# Why doesn't Canada have Nationals?



## Franklin (Jul 18, 2017)

Venezuela, New Zealand, Germany, Netherlands, Paraguay, Ukraine, Australia, Moldova, USA, India, Iran, Bolivia, Hugarian all have national cubing competitions, how come Canada doesn't have any? clearly Canada cubing community is big enough to have one. (After watching US nats I wanted to go to nats but Canada doesn't have nationals)
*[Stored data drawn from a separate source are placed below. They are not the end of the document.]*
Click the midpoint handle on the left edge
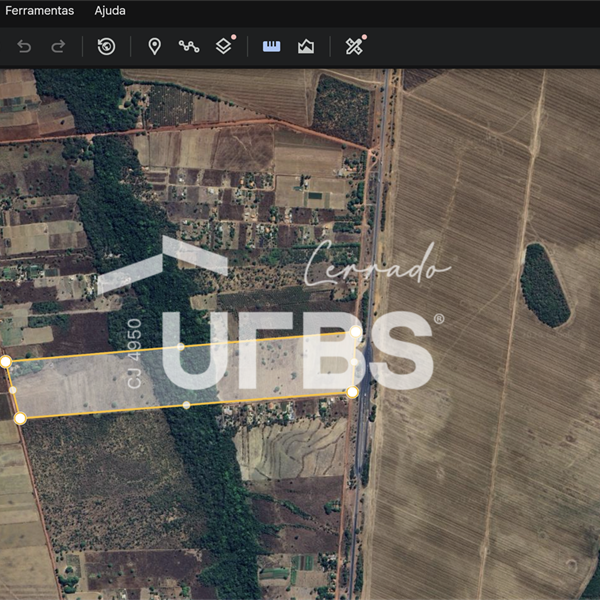click(x=12, y=390)
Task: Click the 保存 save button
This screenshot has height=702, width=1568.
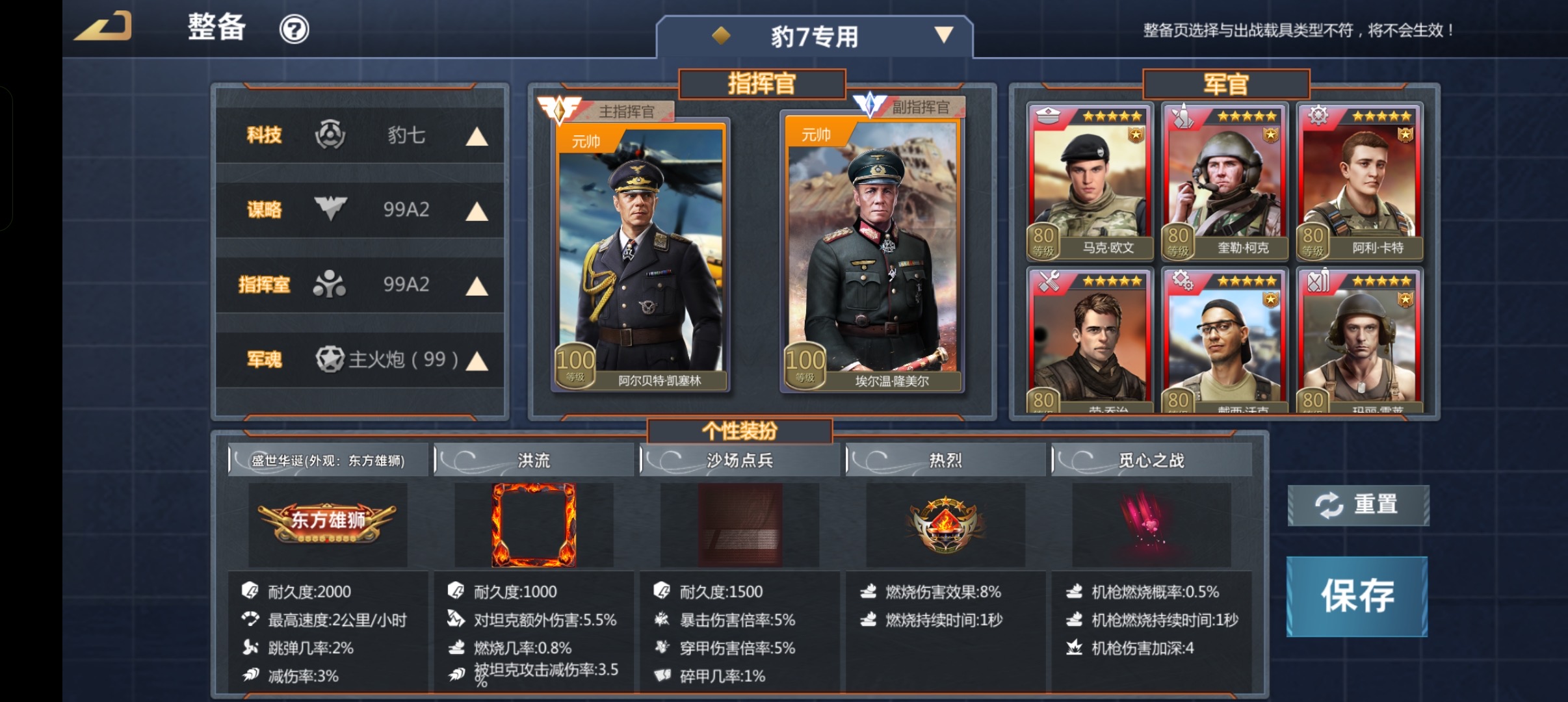Action: 1357,595
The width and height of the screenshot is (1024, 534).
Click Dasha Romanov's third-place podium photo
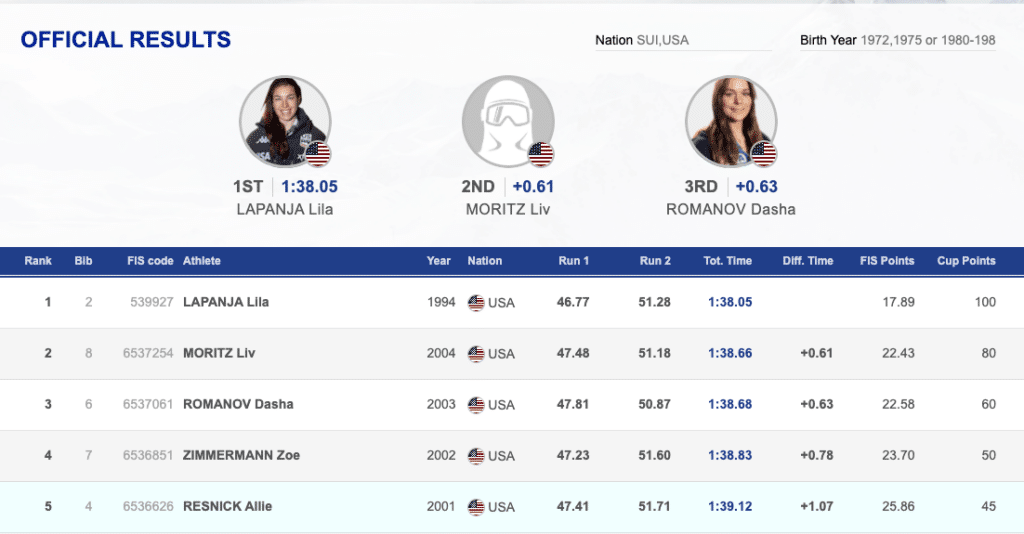(x=730, y=122)
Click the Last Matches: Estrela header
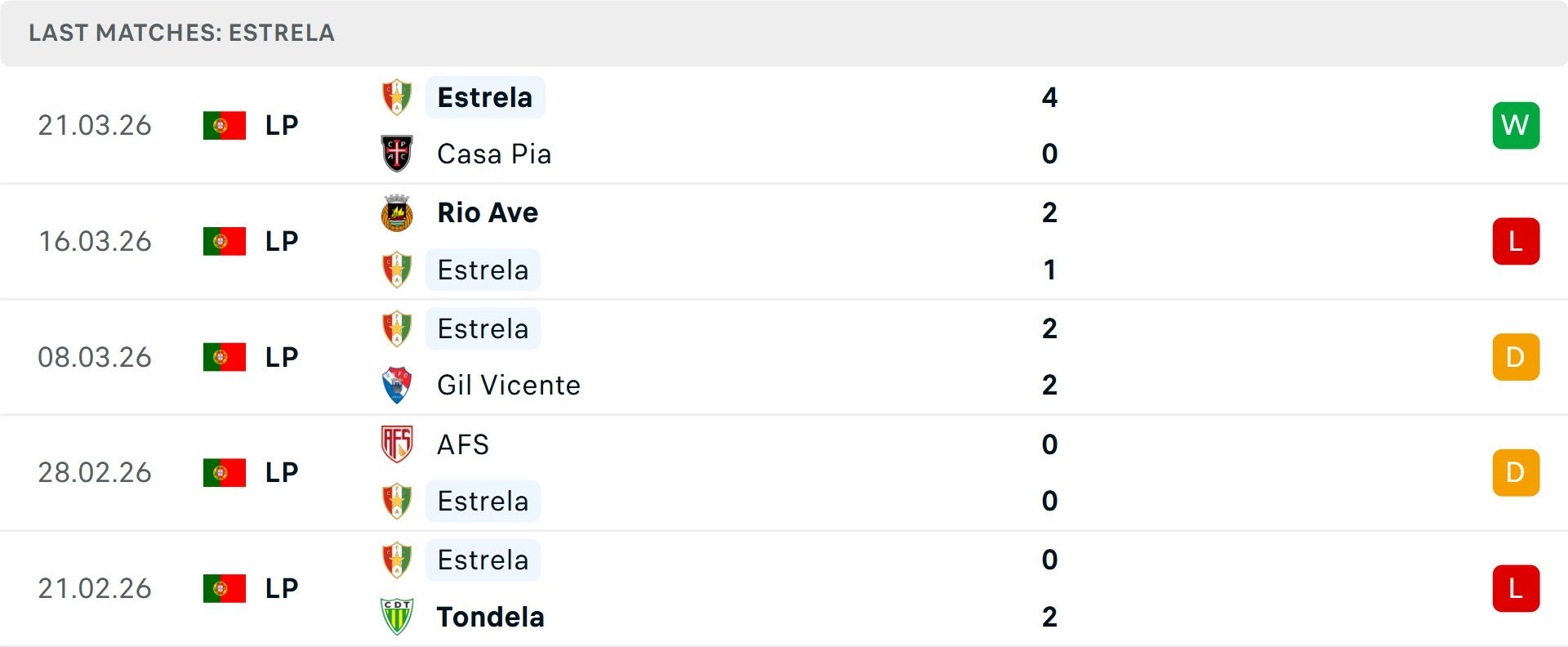The image size is (1568, 647). coord(181,33)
Comment if you agree that Canada should have nationals!


----------



## JustinTimeCuber (Jul 18, 2017)

Because Canada isn't real


----------



## EntireTV (Jul 18, 2017)

Because most of them go to USA nats anyway lol


----------



## efattah (Jul 18, 2017)

Living in Canada I also wondered this, although it is true that top Canadians typically go to US Nationals. Perhaps the Canadians and Americans should work together to make it the 'North American Championship' just like the Asian Championships and Euro Championships.


----------



## vcuber13 (Jul 18, 2017)

We have the Canadian Open, and it was last weekend


----------



## turtwig (Jul 18, 2017)

It's kind of funny how you posted this like 2 days after Canadian Open.


----------



## Franklin (Jul 18, 2017)

Canadian Open is Canadian national?


----------



## Underwatercuber (Jul 18, 2017)

The main reason they don't have nationals is because if they did then such a large event might distract the population from hockey and curling which would result in chaos, the people rising up and overthrowing the government and finally the people of Canada taking over the world (in the nicest way possible)


----------



## qwertycuber (Jul 19, 2017)

Underwatercuber said:


> The main reason they don't have nationals is because if they did then such a large event might distract the population from hockey and curling which would result in chaos, the people rising up and overthrowing the government and finally the people of Canada taking over the world (in the nicest way possible)


I'm from canada and I don't know anyone who does curling


----------



## Kian (Jul 19, 2017)

The Canadian Open has been held biannually for many years. The chosen nomenclature of "Open" or "Nationals" has no real difference. In fact, we've used the term Open before for our national tournament in the US before.


----------



## I_<3_SCS (Jul 19, 2017)

Thank you mr. history teacher lol jk


----------